▸ **PROBLEM DETAILS**:
The records that follow must be repeated exactly, line by line.

[RECORDS FOR THIS EXERCISE — start]

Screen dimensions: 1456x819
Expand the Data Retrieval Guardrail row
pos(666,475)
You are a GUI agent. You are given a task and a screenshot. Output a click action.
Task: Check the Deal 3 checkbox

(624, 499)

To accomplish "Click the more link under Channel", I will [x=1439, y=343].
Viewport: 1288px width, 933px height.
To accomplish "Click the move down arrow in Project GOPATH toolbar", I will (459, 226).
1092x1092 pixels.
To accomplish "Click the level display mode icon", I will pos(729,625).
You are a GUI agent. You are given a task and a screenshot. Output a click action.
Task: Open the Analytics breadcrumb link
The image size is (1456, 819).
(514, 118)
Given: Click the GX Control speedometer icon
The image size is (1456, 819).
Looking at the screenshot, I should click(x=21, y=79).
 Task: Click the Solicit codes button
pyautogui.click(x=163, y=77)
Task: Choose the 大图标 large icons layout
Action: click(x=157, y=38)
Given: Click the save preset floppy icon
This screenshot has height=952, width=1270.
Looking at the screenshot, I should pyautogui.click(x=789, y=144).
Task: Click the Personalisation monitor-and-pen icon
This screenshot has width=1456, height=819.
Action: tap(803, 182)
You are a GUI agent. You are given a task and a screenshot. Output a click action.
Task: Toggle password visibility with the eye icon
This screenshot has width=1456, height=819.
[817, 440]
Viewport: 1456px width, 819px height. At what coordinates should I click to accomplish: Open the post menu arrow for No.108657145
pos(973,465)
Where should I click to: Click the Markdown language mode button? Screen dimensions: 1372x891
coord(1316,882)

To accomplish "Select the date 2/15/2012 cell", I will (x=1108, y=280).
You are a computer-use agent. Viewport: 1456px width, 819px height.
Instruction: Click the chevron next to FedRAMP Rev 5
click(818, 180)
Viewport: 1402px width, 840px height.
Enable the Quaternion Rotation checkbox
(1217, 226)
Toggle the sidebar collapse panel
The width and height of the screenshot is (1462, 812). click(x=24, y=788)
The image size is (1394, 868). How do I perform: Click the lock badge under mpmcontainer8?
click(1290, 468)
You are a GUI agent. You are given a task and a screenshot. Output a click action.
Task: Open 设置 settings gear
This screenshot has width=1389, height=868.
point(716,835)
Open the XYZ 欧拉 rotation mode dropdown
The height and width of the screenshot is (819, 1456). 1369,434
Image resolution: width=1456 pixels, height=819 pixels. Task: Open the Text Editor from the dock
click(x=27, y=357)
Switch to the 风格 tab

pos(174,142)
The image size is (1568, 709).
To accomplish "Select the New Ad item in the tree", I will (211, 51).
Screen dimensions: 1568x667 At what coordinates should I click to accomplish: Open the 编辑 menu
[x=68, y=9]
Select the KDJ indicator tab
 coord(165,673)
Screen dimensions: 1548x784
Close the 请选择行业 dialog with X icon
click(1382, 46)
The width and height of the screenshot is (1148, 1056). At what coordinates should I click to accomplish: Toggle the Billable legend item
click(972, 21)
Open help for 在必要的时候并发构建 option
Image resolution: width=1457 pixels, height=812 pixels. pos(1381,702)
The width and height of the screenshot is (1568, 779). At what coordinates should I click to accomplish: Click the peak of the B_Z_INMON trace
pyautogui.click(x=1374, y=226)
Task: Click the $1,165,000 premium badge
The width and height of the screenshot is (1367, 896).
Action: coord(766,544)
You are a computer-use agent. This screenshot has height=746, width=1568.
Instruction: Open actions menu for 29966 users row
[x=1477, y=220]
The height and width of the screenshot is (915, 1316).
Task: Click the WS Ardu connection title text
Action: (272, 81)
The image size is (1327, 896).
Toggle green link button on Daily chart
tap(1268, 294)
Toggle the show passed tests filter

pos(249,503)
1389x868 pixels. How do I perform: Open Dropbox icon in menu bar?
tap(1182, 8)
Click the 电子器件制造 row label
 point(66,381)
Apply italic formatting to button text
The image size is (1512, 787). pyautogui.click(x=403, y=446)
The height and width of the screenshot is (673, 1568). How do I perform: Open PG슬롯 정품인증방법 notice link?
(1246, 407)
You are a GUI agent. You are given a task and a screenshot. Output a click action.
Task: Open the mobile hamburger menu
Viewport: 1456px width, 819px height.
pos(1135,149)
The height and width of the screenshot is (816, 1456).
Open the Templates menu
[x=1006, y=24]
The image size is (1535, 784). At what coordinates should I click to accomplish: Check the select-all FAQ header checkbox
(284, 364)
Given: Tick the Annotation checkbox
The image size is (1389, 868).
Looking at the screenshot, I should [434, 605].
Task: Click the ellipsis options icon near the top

[RECORDS FOR THIS EXERCISE — finish]

▸ **OUTPUT OF THE EXERCISE**:
Screen dimensions: 1456x819
Expand the Data Retrieval Guardrail row
pos(666,475)
You are a GUI agent. You are given a task and a screenshot. Output a click action.
Task: Check the Deal 3 checkbox

(624, 499)

To accomplish "Click the more link under Channel", I will [x=1439, y=343].
Viewport: 1288px width, 933px height.
To accomplish "Click the move down arrow in Project GOPATH toolbar", I will (459, 226).
1092x1092 pixels.
To accomplish "Click the level display mode icon", I will pos(729,625).
You are a GUI agent. You are given a task and a screenshot. Output a click action.
Task: Open the Analytics breadcrumb link
The image size is (1456, 819).
(514, 118)
Given: Click the GX Control speedometer icon
The image size is (1456, 819).
Looking at the screenshot, I should click(x=21, y=79).
 Task: Click the Solicit codes button
pyautogui.click(x=163, y=77)
Task: Choose the 大图标 large icons layout
Action: click(x=157, y=38)
Given: Click the save preset floppy icon
This screenshot has height=952, width=1270.
Looking at the screenshot, I should pyautogui.click(x=789, y=144).
Task: Click the Personalisation monitor-and-pen icon
This screenshot has width=1456, height=819.
Action: tap(803, 182)
You are a GUI agent. You are given a task and a screenshot. Output a click action.
Task: Toggle password visibility with the eye icon
This screenshot has width=1456, height=819.
[817, 440]
Viewport: 1456px width, 819px height. At what coordinates should I click to accomplish: Open the post menu arrow for No.108657145
pos(973,465)
Where should I click to: Click the Markdown language mode button? Screen dimensions: 1372x891
coord(1316,882)

To accomplish "Select the date 2/15/2012 cell", I will (x=1108, y=280).
You are a computer-use agent. Viewport: 1456px width, 819px height.
Instruction: Click the chevron next to FedRAMP Rev 5
click(818, 180)
Viewport: 1402px width, 840px height.
Enable the Quaternion Rotation checkbox
(1217, 226)
Toggle the sidebar collapse panel
The width and height of the screenshot is (1462, 812). click(x=24, y=788)
The image size is (1394, 868). How do I perform: Click the lock badge under mpmcontainer8?
click(1290, 468)
You are a GUI agent. You are given a task and a screenshot. Output a click action.
Task: Open 设置 settings gear
This screenshot has width=1389, height=868.
point(716,835)
Open the XYZ 欧拉 rotation mode dropdown
The height and width of the screenshot is (819, 1456). 1369,434
Image resolution: width=1456 pixels, height=819 pixels. Task: Open the Text Editor from the dock
click(x=27, y=357)
Switch to the 风格 tab

pos(174,142)
The image size is (1568, 709).
To accomplish "Select the New Ad item in the tree", I will (211, 51).
Screen dimensions: 1568x667 At what coordinates should I click to accomplish: Open the 编辑 menu
[x=68, y=9]
Select the KDJ indicator tab
 coord(165,673)
Screen dimensions: 1548x784
Close the 请选择行业 dialog with X icon
click(1382, 46)
The width and height of the screenshot is (1148, 1056). At what coordinates should I click to accomplish: Toggle the Billable legend item
click(972, 21)
Open help for 在必要的时候并发构建 option
Image resolution: width=1457 pixels, height=812 pixels. pos(1381,702)
The width and height of the screenshot is (1568, 779). At what coordinates should I click to accomplish: Click the peak of the B_Z_INMON trace
pyautogui.click(x=1374, y=226)
Task: Click the $1,165,000 premium badge
The width and height of the screenshot is (1367, 896).
Action: coord(766,544)
You are a computer-use agent. This screenshot has height=746, width=1568.
Instruction: Open actions menu for 29966 users row
[x=1477, y=220]
The height and width of the screenshot is (915, 1316).
Task: Click the WS Ardu connection title text
Action: (272, 81)
The image size is (1327, 896).
Toggle green link button on Daily chart
tap(1268, 294)
Toggle the show passed tests filter

pos(249,503)
1389x868 pixels. How do I perform: Open Dropbox icon in menu bar?
tap(1182, 8)
Click the 电子器件制造 row label
 point(66,381)
Apply italic formatting to button text
The image size is (1512, 787). pyautogui.click(x=403, y=446)
The height and width of the screenshot is (673, 1568). How do I perform: Open PG슬롯 정품인증방법 notice link?
(1246, 407)
You are a GUI agent. You are given a task and a screenshot. Output a click action.
Task: Open the mobile hamburger menu
Viewport: 1456px width, 819px height.
pos(1135,149)
The height and width of the screenshot is (816, 1456).
Open the Templates menu
[x=1006, y=24]
The image size is (1535, 784). At what coordinates should I click to accomplish: Check the select-all FAQ header checkbox
(284, 364)
Given: Tick the Annotation checkbox
The image size is (1389, 868).
Looking at the screenshot, I should [434, 605].
Task: Click the ellipsis options icon near the top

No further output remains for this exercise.